Your goal: For the records below, give the number of lines in which "chain" appears, and add nothing else.

Stored data:
____

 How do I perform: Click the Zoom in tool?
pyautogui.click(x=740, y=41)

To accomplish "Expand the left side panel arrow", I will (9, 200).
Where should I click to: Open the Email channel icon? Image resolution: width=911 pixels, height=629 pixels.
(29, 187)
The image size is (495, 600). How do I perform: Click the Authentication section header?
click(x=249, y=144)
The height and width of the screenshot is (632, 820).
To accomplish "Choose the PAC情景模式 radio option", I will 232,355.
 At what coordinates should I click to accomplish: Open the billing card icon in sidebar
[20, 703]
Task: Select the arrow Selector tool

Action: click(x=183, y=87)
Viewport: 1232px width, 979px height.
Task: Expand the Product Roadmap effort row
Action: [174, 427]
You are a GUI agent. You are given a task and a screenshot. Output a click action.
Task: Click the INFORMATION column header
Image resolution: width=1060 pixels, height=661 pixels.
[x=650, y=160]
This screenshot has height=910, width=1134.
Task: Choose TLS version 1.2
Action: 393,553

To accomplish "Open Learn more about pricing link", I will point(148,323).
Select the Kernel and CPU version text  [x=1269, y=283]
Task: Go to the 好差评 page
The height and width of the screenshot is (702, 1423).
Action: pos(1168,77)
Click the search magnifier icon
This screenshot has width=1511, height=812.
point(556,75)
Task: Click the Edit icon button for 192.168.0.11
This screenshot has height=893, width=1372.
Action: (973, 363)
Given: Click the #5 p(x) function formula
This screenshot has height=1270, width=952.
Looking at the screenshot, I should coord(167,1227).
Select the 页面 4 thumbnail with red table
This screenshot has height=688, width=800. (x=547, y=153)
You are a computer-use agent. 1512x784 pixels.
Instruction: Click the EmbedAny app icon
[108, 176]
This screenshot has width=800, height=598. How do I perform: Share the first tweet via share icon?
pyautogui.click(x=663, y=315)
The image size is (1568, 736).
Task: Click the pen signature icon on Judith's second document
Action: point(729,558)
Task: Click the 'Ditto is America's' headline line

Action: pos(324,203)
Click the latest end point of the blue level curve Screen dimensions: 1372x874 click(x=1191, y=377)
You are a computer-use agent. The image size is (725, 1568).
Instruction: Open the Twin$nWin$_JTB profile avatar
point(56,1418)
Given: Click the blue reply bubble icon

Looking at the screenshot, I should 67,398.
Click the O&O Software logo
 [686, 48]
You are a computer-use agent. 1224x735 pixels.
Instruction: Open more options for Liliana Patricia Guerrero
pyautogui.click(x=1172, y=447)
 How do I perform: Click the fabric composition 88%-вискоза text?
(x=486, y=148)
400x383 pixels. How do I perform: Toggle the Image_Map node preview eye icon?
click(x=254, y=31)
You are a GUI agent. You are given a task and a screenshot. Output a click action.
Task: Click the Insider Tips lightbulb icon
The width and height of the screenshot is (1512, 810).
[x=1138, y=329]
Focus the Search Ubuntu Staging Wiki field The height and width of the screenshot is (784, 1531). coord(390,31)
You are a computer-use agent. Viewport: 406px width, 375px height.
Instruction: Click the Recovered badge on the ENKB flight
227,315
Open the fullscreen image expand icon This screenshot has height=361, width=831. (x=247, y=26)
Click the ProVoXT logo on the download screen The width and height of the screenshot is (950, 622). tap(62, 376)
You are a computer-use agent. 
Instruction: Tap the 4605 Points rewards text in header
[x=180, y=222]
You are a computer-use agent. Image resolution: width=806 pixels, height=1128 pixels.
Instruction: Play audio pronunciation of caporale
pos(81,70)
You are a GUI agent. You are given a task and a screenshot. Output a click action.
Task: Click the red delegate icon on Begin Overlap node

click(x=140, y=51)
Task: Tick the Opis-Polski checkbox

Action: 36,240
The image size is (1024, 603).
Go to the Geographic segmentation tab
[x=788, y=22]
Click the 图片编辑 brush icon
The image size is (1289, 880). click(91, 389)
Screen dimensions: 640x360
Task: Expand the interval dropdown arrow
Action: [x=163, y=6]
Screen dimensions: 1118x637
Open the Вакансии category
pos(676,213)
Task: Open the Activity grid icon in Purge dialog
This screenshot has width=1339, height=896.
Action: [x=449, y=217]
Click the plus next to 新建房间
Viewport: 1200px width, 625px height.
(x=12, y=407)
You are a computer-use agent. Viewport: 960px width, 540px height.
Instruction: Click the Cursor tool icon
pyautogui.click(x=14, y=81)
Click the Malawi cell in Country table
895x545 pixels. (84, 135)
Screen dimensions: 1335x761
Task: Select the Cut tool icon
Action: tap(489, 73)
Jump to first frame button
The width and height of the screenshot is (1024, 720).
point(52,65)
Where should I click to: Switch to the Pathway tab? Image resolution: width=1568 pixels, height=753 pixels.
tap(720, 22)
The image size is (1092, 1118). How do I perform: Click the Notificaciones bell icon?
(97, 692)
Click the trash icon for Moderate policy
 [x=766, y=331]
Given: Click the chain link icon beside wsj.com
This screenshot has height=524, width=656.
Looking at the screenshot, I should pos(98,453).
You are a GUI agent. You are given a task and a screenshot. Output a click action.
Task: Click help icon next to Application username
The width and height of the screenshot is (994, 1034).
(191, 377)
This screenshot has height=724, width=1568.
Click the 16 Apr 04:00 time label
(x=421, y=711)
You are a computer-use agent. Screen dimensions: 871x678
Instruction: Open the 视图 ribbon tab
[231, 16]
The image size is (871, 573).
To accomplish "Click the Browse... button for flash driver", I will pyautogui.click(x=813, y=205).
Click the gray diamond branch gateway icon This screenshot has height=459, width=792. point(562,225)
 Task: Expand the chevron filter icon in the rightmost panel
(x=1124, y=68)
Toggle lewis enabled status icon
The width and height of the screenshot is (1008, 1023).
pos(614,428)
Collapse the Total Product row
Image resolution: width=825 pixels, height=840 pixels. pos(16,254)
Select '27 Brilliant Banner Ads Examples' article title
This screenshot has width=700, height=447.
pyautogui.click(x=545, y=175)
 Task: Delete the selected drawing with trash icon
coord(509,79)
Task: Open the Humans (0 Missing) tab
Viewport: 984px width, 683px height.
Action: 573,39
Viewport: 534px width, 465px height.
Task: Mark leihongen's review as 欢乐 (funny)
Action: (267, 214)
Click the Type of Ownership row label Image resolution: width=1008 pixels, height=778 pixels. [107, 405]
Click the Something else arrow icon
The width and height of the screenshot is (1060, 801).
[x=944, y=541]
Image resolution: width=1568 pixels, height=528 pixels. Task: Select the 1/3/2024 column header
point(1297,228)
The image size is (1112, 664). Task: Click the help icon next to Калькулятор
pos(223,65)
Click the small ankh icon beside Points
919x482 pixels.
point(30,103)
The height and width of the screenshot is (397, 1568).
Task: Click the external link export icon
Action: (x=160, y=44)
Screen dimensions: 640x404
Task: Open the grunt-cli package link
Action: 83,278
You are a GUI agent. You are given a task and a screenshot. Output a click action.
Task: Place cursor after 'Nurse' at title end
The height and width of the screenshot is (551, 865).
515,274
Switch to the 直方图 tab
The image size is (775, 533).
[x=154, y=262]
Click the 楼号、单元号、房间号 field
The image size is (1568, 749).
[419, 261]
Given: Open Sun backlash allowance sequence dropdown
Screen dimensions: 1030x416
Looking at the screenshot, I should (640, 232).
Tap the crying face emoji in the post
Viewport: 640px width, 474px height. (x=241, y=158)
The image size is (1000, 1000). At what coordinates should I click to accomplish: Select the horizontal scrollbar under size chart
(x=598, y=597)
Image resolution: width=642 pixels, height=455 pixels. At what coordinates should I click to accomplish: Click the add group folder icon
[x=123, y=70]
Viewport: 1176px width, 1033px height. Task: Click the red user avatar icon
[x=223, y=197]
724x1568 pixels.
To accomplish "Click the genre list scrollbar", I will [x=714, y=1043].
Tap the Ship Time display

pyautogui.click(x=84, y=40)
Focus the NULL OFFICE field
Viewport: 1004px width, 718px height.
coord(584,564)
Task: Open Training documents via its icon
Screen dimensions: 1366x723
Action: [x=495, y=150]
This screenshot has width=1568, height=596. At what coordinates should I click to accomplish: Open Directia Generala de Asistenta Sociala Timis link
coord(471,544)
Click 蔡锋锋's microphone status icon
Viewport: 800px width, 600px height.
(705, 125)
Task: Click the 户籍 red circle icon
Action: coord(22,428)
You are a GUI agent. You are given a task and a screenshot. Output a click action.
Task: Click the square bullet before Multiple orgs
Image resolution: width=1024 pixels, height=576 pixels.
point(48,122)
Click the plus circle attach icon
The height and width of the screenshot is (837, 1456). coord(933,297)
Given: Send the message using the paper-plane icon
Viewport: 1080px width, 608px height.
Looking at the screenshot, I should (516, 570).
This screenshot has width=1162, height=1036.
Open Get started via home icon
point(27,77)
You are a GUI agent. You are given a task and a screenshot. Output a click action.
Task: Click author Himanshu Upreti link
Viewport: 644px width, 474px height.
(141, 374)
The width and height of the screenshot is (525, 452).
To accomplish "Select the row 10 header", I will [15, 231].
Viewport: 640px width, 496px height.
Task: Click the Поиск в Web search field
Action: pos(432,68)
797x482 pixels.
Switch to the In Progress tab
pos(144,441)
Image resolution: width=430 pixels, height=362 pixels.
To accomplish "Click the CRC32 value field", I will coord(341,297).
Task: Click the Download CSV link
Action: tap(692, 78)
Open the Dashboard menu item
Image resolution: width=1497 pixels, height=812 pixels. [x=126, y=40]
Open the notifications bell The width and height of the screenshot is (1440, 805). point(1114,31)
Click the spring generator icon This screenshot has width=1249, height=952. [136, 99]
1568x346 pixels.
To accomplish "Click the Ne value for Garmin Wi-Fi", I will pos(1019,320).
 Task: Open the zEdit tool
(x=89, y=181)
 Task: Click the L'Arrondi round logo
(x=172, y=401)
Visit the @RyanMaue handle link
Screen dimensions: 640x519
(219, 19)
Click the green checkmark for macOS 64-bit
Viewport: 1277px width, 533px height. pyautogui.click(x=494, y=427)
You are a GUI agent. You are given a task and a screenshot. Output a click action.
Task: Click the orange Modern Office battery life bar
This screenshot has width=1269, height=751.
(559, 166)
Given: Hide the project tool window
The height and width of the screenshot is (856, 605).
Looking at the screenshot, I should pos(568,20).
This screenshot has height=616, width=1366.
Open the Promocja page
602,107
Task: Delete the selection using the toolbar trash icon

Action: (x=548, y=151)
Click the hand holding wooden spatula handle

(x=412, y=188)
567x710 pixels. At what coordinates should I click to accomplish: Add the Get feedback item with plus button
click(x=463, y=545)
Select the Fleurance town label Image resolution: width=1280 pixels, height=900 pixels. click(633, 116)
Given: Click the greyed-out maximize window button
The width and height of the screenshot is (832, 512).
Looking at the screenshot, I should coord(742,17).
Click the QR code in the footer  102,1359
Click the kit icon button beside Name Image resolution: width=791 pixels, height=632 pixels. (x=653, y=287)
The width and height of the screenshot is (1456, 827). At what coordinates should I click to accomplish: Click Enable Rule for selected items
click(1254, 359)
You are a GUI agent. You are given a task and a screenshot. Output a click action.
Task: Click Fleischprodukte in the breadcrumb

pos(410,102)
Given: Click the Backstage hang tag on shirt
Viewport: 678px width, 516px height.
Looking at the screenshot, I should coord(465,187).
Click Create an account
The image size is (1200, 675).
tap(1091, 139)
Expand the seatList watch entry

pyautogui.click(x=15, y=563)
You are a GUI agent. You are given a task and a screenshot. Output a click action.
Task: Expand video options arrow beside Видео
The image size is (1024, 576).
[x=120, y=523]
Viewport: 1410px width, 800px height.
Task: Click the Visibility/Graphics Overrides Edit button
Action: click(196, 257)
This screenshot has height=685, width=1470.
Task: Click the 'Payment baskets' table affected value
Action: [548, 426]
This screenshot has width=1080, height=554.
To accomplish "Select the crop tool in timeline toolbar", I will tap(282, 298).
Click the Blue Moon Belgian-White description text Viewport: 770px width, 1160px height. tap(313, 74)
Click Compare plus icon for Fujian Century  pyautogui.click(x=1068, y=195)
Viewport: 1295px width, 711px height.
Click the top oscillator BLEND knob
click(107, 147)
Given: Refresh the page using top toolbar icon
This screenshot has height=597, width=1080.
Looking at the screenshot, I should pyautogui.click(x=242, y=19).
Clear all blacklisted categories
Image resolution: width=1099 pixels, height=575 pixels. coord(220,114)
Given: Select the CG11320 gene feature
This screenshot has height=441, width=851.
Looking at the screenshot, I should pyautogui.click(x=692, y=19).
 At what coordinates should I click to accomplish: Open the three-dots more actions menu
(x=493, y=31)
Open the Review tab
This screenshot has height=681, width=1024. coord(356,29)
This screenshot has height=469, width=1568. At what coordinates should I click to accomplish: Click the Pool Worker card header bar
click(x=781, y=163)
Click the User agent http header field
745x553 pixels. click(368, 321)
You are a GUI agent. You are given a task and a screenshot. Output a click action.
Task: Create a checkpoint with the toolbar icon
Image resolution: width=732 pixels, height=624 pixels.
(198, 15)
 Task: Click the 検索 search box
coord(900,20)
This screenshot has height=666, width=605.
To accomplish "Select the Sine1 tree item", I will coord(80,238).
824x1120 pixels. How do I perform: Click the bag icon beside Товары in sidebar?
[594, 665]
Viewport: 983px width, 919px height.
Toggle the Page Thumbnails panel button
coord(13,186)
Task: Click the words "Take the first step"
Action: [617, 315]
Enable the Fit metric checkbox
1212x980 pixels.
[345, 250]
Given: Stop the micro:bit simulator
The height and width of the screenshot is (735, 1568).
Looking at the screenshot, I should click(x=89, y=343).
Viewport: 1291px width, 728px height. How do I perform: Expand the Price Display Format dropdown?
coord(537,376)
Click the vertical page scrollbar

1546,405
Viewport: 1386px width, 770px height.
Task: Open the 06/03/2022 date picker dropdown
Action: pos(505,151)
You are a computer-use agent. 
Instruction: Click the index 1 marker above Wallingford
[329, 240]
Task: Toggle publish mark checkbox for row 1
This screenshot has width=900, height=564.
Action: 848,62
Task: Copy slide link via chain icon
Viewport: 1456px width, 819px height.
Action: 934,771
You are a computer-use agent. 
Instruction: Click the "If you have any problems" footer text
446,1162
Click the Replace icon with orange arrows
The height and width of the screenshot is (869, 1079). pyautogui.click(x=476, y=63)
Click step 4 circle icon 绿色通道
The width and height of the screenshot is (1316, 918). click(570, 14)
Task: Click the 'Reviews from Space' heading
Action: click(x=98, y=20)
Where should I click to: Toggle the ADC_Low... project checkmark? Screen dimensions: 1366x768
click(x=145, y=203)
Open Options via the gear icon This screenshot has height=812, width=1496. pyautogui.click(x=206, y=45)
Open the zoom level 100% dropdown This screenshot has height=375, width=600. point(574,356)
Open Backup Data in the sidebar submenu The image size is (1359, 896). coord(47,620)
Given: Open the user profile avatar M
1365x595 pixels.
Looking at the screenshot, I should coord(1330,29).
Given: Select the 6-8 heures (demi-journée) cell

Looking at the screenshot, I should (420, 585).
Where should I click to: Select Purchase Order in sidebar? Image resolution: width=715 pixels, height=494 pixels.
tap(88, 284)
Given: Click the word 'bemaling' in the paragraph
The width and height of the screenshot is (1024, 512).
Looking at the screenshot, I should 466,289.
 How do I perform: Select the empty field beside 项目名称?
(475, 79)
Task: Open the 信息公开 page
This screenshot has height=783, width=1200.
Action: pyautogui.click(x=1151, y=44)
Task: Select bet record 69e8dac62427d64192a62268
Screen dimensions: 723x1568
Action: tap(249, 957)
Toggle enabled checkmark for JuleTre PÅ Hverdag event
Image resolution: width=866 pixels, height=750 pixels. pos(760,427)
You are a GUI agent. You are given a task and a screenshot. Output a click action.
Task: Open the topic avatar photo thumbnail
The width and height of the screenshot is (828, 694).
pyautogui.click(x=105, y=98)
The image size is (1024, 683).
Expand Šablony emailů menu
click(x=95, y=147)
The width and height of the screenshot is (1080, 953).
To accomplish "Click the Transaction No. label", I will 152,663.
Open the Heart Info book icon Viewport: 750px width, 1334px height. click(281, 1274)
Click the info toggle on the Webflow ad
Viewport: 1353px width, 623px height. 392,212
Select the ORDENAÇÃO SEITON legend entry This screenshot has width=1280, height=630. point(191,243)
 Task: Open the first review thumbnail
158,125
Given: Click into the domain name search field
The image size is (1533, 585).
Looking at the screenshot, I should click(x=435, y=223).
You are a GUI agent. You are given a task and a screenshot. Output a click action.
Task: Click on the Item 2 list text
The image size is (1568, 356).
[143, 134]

____

Response below: 2